**STUDY MATERIAL**
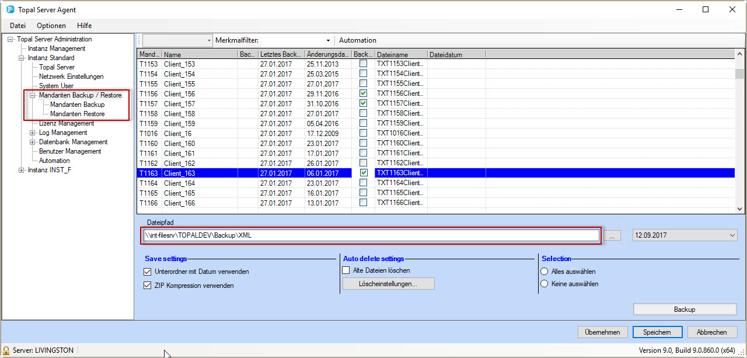Select the 'Alles auswählen' radio button

click(x=544, y=271)
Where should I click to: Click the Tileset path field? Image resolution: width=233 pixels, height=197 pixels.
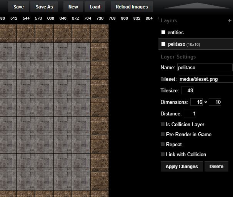tap(205, 79)
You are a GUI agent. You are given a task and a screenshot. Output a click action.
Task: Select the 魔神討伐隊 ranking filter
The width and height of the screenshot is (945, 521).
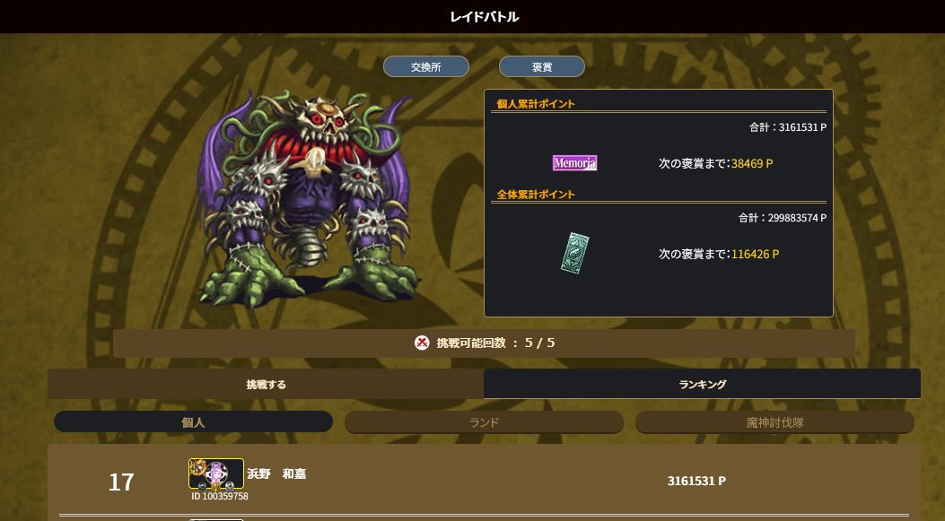(775, 422)
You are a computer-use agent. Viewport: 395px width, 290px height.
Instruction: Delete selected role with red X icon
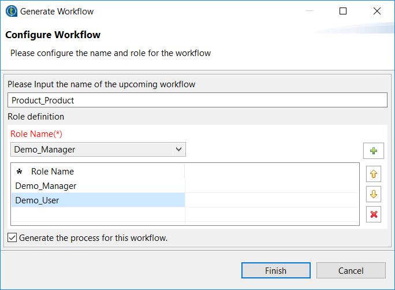(x=374, y=214)
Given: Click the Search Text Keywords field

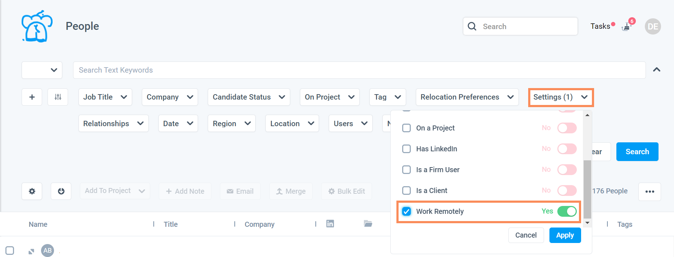Looking at the screenshot, I should tap(359, 70).
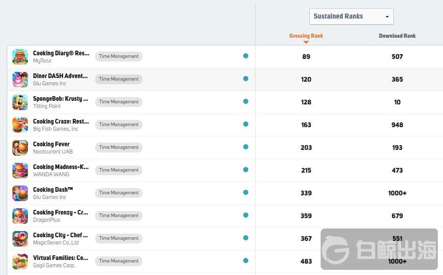Click the Cooking Dash app icon

(x=20, y=193)
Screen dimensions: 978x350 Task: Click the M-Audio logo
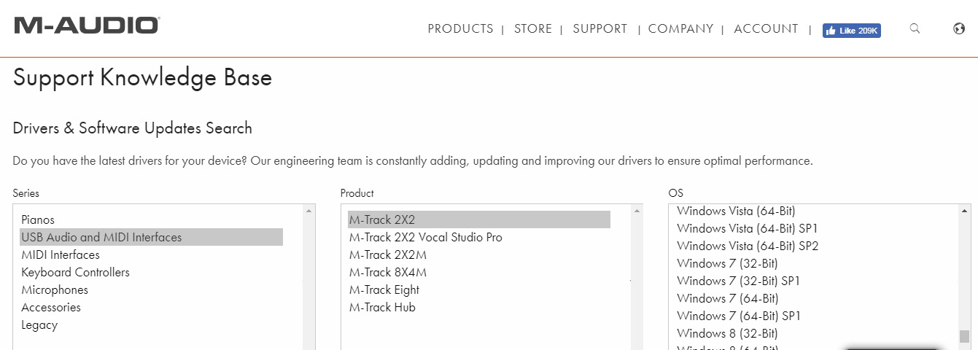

**DIRECTIONS**
Each line above that contains the word "agent" should be returned.

**RESULT OF THE EXERCISE**
You are a GUI agent. You are given a task and a screenshot. Output a click action.
You are a computer-use agent. Viewport: 395px width, 290px height.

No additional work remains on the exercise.